Geçenlerde ekmek ediyodum. Açcık hamurum kaldıydı. Emine gelivedi. “Koley gelsin ninem” deye git gide artanını da o edivedi sağolsun. Maşallah bi olmuş hopur hopur. Dilim dağı taşı gırkbin kere maşallah. Amanın, git gide artanını da o ediverdikten sonra iki süpürgü çalıvedi avluya, malların altlarını kürüyüvedi. Ben de ah benim ak topanım, gövercinim, kalem kaşlım, nazlı gülüm, mor zümbülüm, al bürgülüm, bol görgülüm, naha Alah seni allı başlı gelinler edivesin, muradına er, gonca güller der, naha evlerine sarı sarı buğdeyler yağıvesin deye dualar edivedim. Giderken de senin hesabiyetine şööle “e gelinim olmecen mi len?”. Sarmeştim de iki yaneceğinden şappudu şuppudu öpüvediydim. Amanin misler gibi kokuyo len. Ee öpmek filan deyince o gül yüzün gülüyo de mi? Seni gavurun piçi seni! Emi güzel yavrım, yokluğun köz oluyo yüreğimde.

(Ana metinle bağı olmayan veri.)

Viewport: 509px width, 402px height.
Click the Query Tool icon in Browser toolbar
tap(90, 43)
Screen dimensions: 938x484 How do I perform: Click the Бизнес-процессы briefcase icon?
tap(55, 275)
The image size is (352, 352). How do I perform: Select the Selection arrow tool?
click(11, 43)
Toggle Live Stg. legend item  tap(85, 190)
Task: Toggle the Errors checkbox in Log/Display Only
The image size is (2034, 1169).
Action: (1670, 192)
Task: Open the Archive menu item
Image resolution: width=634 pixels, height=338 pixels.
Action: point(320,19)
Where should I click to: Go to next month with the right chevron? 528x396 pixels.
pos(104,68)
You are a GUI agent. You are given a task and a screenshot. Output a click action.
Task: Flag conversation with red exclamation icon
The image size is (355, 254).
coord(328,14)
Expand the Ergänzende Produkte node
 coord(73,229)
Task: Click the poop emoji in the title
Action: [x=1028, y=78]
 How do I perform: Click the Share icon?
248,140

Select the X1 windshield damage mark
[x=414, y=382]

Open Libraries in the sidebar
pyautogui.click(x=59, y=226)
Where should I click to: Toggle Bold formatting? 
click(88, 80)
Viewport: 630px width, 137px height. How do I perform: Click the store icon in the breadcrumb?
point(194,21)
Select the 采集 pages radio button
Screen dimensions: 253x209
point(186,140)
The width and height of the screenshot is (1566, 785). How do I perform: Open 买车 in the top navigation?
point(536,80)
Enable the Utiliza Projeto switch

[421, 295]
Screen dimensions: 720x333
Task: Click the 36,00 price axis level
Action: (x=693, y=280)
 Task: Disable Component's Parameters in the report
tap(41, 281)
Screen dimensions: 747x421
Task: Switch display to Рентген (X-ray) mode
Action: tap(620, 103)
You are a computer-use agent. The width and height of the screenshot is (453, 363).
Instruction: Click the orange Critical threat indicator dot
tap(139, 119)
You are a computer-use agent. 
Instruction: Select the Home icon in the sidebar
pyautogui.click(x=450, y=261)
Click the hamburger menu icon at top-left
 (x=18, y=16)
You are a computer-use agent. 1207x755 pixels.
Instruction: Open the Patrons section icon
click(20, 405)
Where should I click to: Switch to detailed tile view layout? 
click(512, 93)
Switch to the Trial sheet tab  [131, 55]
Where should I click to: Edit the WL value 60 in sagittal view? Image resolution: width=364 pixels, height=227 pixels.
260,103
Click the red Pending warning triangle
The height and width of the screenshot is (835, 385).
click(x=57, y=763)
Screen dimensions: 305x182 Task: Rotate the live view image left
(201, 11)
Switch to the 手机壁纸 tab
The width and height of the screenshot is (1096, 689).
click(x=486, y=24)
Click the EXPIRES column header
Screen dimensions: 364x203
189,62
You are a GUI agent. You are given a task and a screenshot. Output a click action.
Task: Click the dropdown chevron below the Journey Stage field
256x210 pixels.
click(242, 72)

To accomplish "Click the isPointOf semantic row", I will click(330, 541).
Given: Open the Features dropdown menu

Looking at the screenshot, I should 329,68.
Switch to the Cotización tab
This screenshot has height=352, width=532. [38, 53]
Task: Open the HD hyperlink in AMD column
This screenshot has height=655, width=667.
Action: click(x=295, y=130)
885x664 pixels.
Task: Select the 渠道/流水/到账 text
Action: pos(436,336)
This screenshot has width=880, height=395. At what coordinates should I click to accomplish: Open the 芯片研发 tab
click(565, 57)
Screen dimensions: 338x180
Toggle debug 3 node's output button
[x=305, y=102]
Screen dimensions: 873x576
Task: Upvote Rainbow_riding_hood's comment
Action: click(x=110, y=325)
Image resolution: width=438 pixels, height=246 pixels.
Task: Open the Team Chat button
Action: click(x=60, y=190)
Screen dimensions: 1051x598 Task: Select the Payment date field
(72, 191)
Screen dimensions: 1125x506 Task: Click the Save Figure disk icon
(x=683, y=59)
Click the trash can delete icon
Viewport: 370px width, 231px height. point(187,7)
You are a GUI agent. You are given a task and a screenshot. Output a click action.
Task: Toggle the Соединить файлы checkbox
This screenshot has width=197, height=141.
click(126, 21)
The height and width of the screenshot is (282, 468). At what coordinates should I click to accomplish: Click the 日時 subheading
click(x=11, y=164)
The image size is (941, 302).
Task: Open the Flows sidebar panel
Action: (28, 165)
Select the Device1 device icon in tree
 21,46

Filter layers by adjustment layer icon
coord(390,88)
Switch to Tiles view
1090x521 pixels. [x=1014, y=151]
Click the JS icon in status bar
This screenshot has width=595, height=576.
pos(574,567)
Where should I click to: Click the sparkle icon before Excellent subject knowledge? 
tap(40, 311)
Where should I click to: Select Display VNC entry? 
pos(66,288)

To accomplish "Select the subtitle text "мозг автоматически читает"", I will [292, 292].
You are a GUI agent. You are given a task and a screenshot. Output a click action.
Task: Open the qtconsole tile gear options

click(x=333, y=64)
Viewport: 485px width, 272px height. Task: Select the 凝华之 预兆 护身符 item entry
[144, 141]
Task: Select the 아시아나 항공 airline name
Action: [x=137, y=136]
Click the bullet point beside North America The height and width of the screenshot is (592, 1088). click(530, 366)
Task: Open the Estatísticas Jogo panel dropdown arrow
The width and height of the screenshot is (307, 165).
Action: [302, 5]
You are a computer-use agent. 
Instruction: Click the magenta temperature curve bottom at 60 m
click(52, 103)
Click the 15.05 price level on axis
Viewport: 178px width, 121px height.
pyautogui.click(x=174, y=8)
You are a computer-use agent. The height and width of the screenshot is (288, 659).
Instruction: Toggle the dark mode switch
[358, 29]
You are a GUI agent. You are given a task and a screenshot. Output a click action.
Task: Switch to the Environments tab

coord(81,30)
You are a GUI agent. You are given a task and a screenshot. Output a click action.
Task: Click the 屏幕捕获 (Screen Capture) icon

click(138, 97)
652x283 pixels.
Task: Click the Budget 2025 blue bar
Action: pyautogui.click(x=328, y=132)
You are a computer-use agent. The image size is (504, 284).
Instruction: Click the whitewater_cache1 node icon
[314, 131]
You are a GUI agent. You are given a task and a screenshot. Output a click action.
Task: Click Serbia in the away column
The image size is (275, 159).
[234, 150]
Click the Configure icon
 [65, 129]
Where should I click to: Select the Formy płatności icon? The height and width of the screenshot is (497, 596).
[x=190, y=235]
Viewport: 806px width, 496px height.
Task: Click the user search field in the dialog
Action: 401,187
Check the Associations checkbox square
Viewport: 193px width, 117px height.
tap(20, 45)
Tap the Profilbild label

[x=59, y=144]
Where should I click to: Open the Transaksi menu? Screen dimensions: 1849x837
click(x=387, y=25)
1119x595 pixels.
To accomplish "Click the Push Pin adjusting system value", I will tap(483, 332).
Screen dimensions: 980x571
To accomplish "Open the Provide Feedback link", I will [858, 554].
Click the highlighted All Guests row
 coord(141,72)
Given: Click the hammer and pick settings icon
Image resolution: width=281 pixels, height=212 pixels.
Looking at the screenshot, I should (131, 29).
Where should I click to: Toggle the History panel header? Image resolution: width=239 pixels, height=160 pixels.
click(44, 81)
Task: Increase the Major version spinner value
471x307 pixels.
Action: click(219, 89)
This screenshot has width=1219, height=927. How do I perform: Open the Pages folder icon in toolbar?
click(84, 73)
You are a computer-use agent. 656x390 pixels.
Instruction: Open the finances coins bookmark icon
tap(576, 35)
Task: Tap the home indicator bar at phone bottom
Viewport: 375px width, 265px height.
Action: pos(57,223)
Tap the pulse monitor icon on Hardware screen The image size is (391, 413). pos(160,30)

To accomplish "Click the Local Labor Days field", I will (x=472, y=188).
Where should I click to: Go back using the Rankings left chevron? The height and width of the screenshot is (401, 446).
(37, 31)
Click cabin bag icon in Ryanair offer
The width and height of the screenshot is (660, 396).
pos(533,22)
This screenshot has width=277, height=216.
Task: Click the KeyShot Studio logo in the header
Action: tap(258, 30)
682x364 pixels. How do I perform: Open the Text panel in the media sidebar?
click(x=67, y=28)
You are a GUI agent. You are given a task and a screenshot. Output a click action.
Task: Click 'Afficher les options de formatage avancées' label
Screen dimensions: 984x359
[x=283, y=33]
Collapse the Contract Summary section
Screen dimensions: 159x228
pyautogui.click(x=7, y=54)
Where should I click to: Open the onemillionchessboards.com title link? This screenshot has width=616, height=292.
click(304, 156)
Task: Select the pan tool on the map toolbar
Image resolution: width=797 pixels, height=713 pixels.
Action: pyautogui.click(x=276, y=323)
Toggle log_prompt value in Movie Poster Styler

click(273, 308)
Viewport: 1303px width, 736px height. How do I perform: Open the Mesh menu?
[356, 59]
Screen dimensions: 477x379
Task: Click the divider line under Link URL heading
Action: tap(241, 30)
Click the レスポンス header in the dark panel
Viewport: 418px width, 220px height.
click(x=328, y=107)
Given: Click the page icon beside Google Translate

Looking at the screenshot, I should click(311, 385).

Dün akşamüstü kırmızı fistanımı geydim de şööle cami duvarına doğru yukarı çıkıyodum. Elimi ardıma kodum. Bizim Zartlak Osman pencereyi açmış, bende şööle oturdum. Bi de iradyoyu sonuna kadar açtıttırmış da havaları dinliyon deyyodum. Beni görüvedi, “ninee!” dedi. “Eeey!” dedim. “Gel de bi açcık oynayıvee” dedi. “Beni mi deyyon ay oğlum” dedim. “Heee” dedi. “Uleen” dedim, “benden geçti gari a yavrim. Sen o karını, Gıygıdı İbram’ın gızını bi cıscıbıldak soy, köyün delikanlılarını ünle, onların garşısında böyle şakkıdı şukkudu bi oynatıve!”. İyi dememiş miyim len? Sen olmayınca yokluğun köz oluyo yüreciğimde. Gel gari yavrım. Yollara bakıttırma, gözümüzden yaş akıttırma. Gel gari yavrım, gel gari! He hey.
Yazan: Özay Gönlüm

1986 – Düğüm

Özay Gönlüm En Tanınmış Türküleri

Elif dedim be dedim
Evlerinin önü bulgur kazanı
Arabaya taş koydum
Asmam çardaktan
Denizli’nin horozları
Ninenin mektubu
Çil Horoz
Çöz de al Mıstıvali
Cemilemin gezdiği dağlar meşeli
Tepsi tepsi fındıklar
Sobalarında kuru da meşe yanıyor
Karahisar kalesi
Hatçam çıkmış gül dalına
Dağların başındayım
Elindedir bağlama
Gıcır gıcır gelir yarın kağnısı
Manisayla Bergamanın arası
Onikidir şu Burdur’un dermeni
Hıkkıdık duttu beni
Evren köy
İki keklik
Gımıldanıver
Bağlamamın Dügümü
YAZAR BİLGİSİ
YORUMLAR

Henüz yorum yapılmamış. İlk yorumu yukarıdaki form aracılığıyla siz yapabilirsiniz.